We reject the null hypothesis. Meiosis isn’t fair.

Centromere-Associated Female Meiotic Drive Entails Male Fitness Costs in Monkeyflowers

Female meiotic drive, in which paired chromosomes compete for access to the egg, is a potentially powerful but rarely documented evolutionary force. In interspecific monkeyflower (Mimulus) hybrids, a driving M. guttatus allele (D) exhibits a 98:2 transmission advantage via female meiosis. We show that extreme interspecific drive is most likely caused by divergence in centromere-associated repeat domains and document cytogenetic and functional polymorphism for drive within a population of M. guttatus.
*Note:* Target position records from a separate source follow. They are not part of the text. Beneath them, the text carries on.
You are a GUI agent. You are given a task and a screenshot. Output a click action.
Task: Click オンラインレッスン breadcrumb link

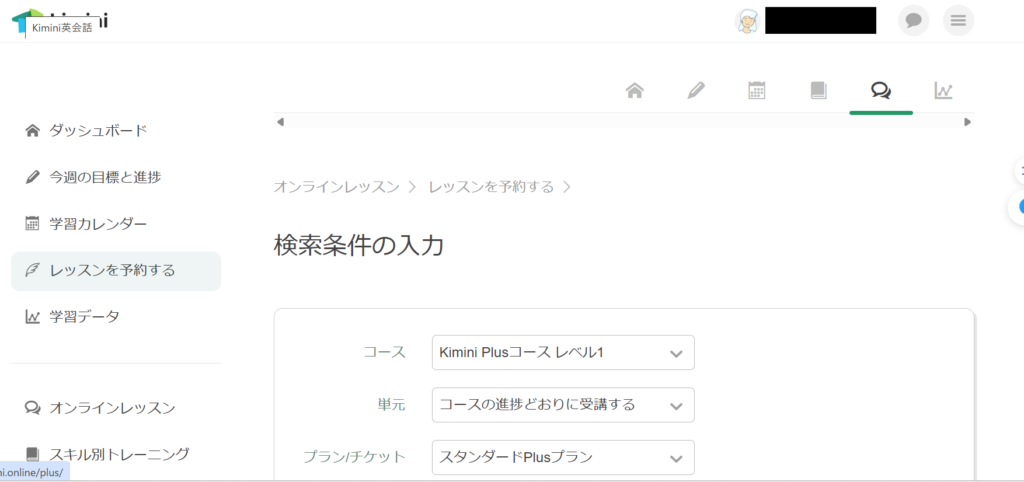[336, 187]
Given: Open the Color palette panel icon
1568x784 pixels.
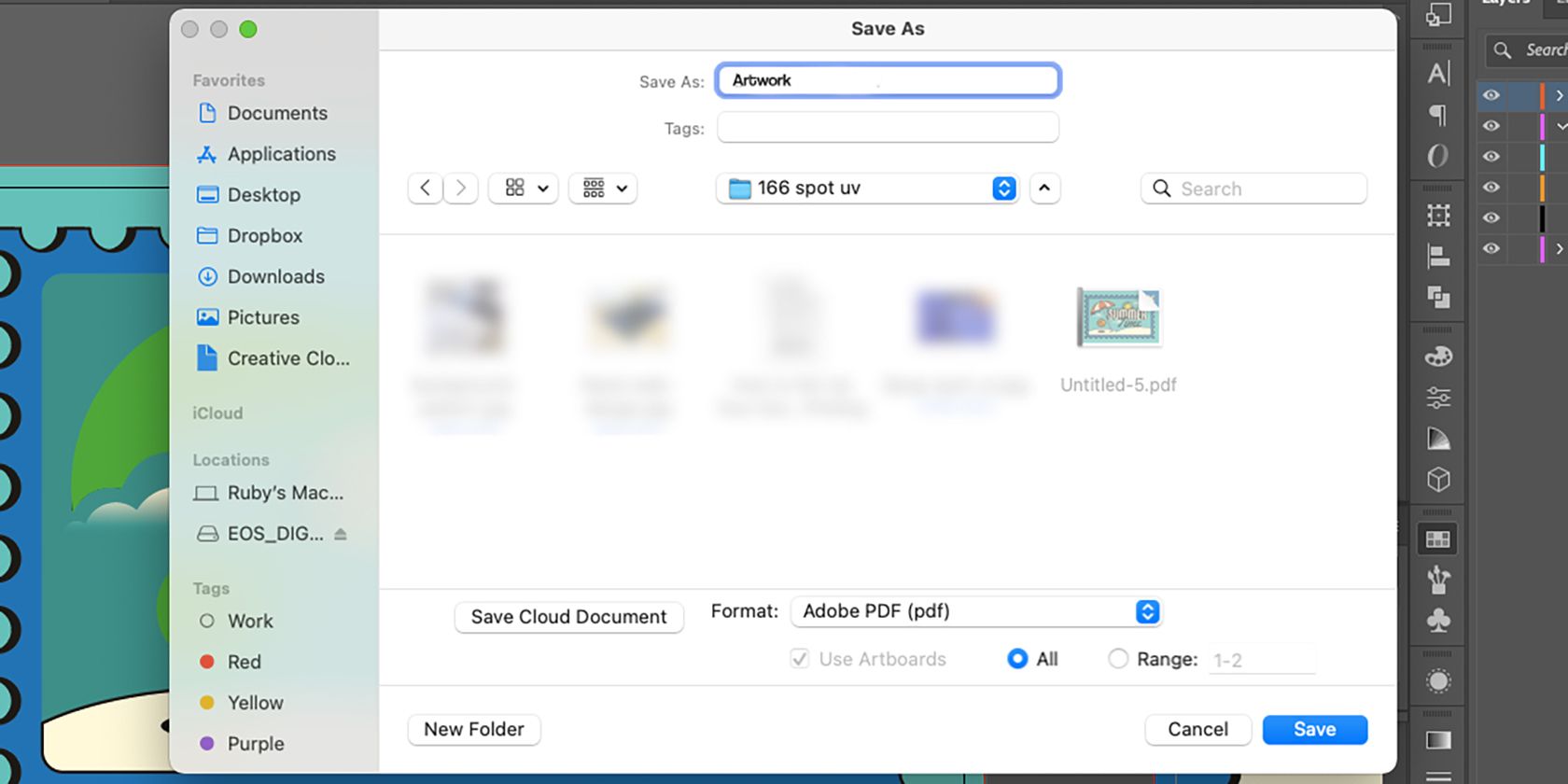Looking at the screenshot, I should coord(1438,357).
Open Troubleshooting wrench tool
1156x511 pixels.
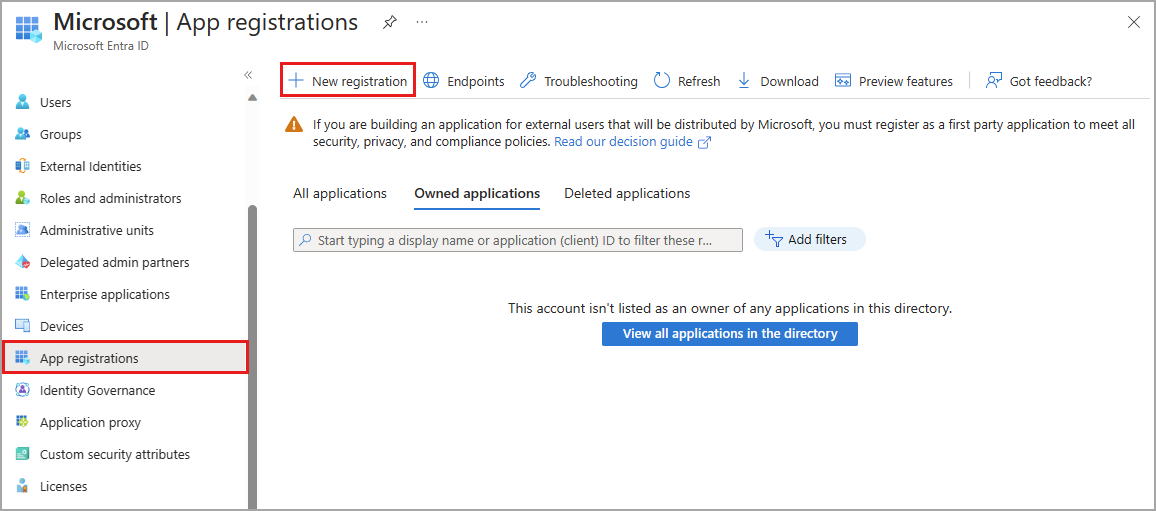tap(528, 81)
In conspecific crosses, D had a 58:42 transmission advantage over nondriving alternative alleles. However, individuals homozygous for the driving allele suffered reduced pollen viability. These fitness effects and molecular population genetic data suggest that balancing selection prevents the fixation or loss of D and that selfish chromosomal transmission may affect both individual fitness and population genetic load.